Material for this exercise:
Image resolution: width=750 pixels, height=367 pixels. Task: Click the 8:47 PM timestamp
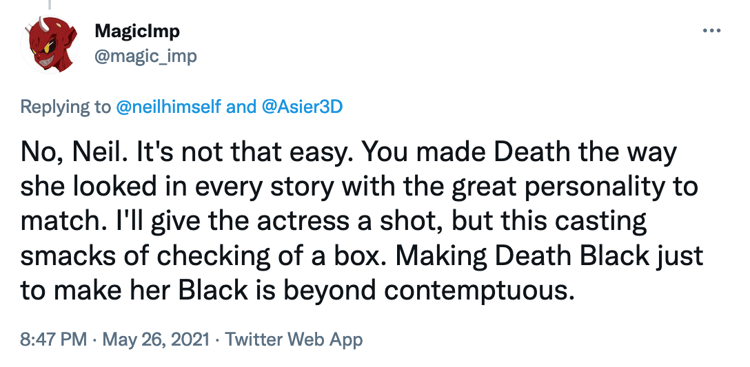pyautogui.click(x=54, y=340)
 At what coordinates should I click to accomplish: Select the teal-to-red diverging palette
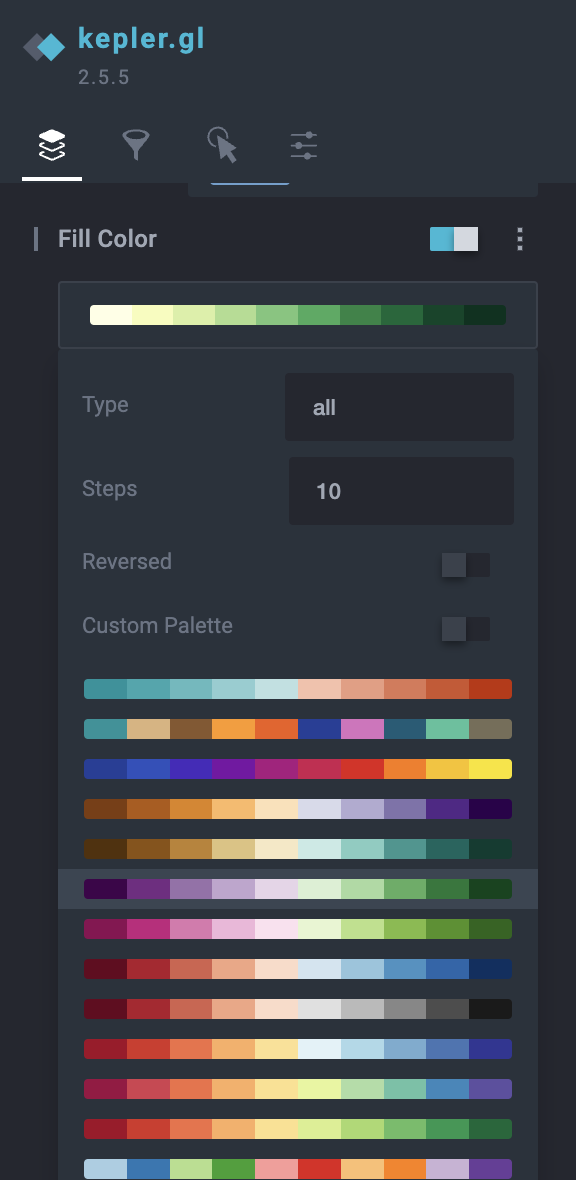click(x=297, y=689)
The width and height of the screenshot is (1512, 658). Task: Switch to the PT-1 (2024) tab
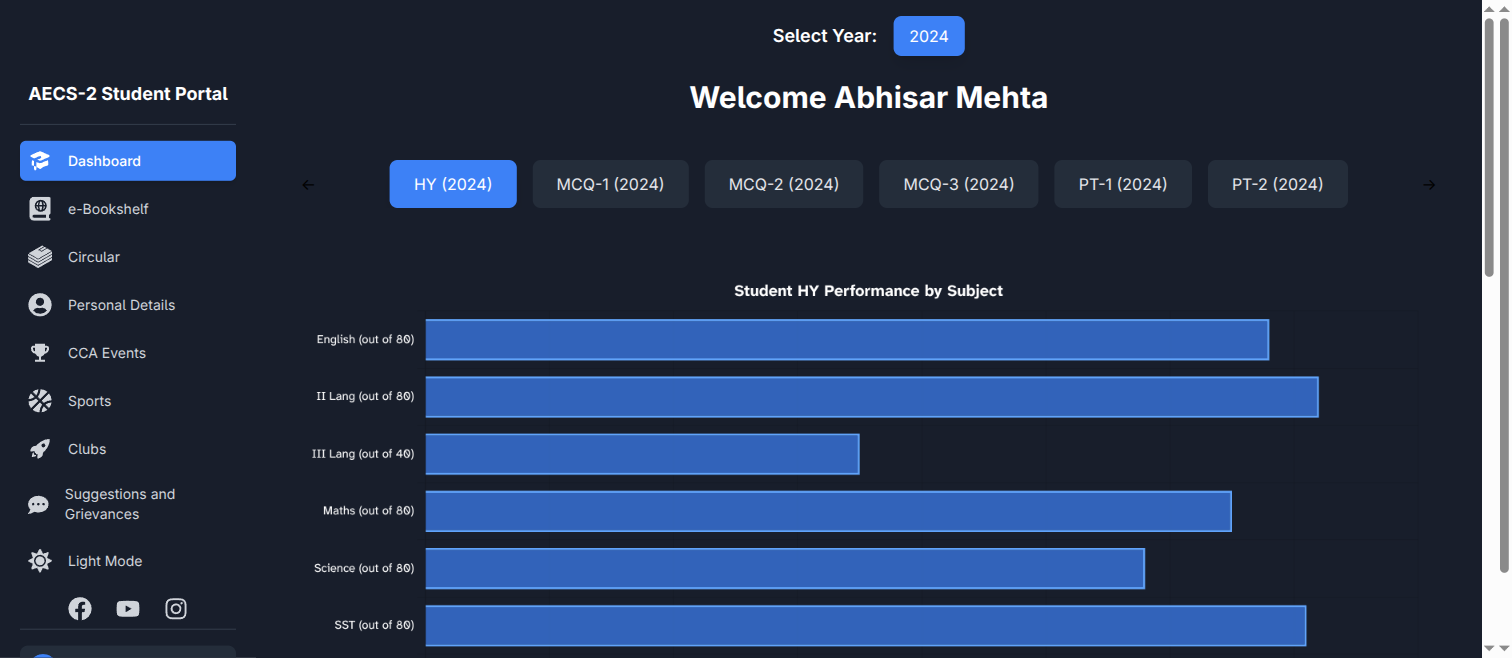pyautogui.click(x=1122, y=184)
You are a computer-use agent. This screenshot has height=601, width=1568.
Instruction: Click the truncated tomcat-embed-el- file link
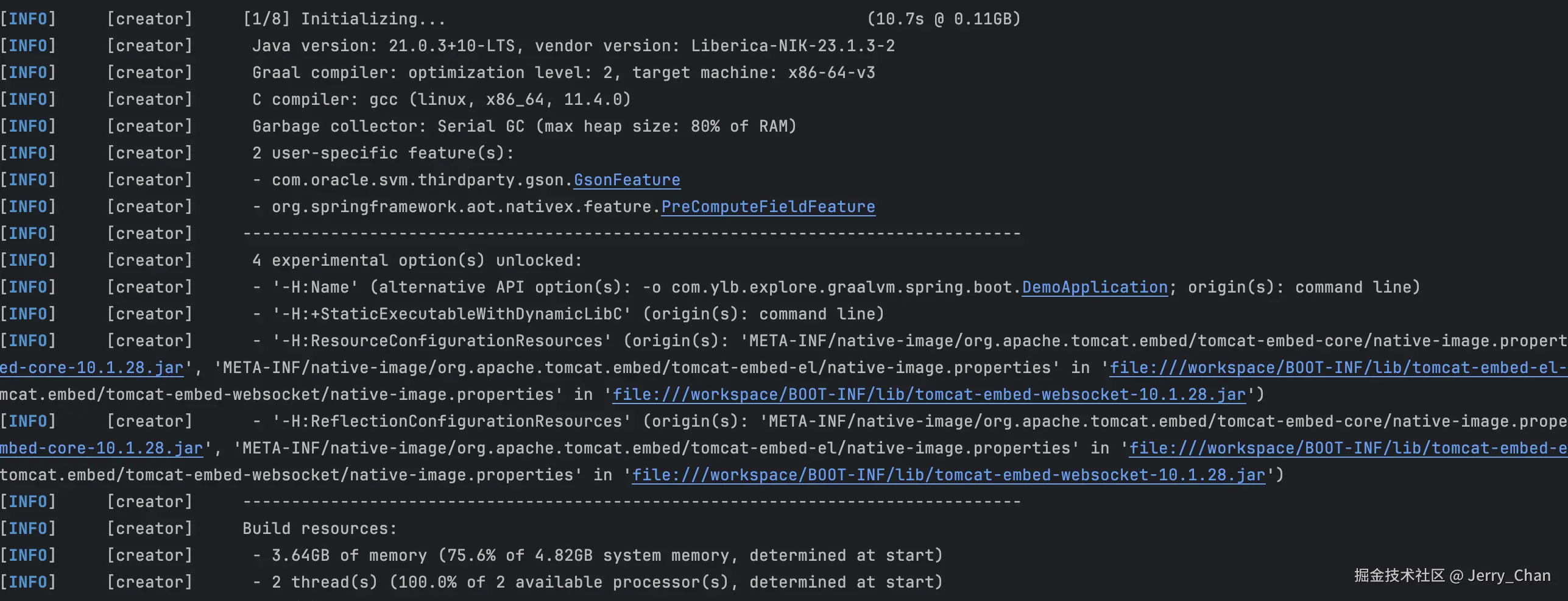tap(1338, 368)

Your goal: Return exactly, with no pictures, each line from the one that contains "You are a computer-use" through the end of the entries above, both ends included.

Answer area:
You are a computer-use agent. This screenshot has height=601, width=1568.
Instruction: Click the truncated tomcat-embed-el- file link
tap(1338, 368)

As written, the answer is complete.